(Beginning of Input data)

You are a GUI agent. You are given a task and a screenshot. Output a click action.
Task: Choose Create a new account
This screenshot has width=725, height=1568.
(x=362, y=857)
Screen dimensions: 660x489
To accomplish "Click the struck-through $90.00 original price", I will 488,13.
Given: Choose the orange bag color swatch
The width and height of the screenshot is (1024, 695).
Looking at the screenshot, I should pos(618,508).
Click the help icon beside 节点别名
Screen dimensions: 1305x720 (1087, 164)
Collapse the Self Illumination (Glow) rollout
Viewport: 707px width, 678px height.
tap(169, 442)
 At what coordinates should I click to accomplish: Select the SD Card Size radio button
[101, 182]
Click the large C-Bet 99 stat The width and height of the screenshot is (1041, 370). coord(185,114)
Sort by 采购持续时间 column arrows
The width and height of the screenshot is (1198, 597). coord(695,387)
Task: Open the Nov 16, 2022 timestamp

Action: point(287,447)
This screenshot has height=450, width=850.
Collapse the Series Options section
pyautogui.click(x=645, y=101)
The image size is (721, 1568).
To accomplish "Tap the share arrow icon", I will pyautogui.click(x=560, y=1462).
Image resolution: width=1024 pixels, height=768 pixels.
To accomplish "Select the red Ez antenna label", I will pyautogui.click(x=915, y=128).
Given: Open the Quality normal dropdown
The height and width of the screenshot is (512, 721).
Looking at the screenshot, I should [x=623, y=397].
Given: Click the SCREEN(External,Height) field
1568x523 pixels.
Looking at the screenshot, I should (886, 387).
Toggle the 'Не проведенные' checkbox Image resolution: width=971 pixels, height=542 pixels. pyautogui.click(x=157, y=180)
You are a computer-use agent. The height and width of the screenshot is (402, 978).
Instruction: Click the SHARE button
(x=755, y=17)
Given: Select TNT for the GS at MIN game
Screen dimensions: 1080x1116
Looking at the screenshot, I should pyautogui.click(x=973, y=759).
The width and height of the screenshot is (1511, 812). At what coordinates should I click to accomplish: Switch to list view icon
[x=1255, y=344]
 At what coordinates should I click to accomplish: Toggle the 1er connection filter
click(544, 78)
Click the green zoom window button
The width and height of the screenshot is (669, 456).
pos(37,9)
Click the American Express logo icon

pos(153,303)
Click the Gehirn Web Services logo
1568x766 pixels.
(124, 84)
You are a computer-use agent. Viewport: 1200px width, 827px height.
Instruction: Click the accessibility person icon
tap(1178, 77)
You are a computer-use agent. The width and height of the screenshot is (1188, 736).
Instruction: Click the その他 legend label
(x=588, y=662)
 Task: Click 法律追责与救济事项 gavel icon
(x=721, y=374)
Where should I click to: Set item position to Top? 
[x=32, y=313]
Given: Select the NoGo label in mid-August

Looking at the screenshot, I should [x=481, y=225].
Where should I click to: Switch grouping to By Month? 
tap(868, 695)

(End of Input data)

What is expected:
What lines hold the string "Choose"? Pick them out of the data.

Reply to the task:
Task: Choose Create a new account
Given: Choose the orange bag color swatch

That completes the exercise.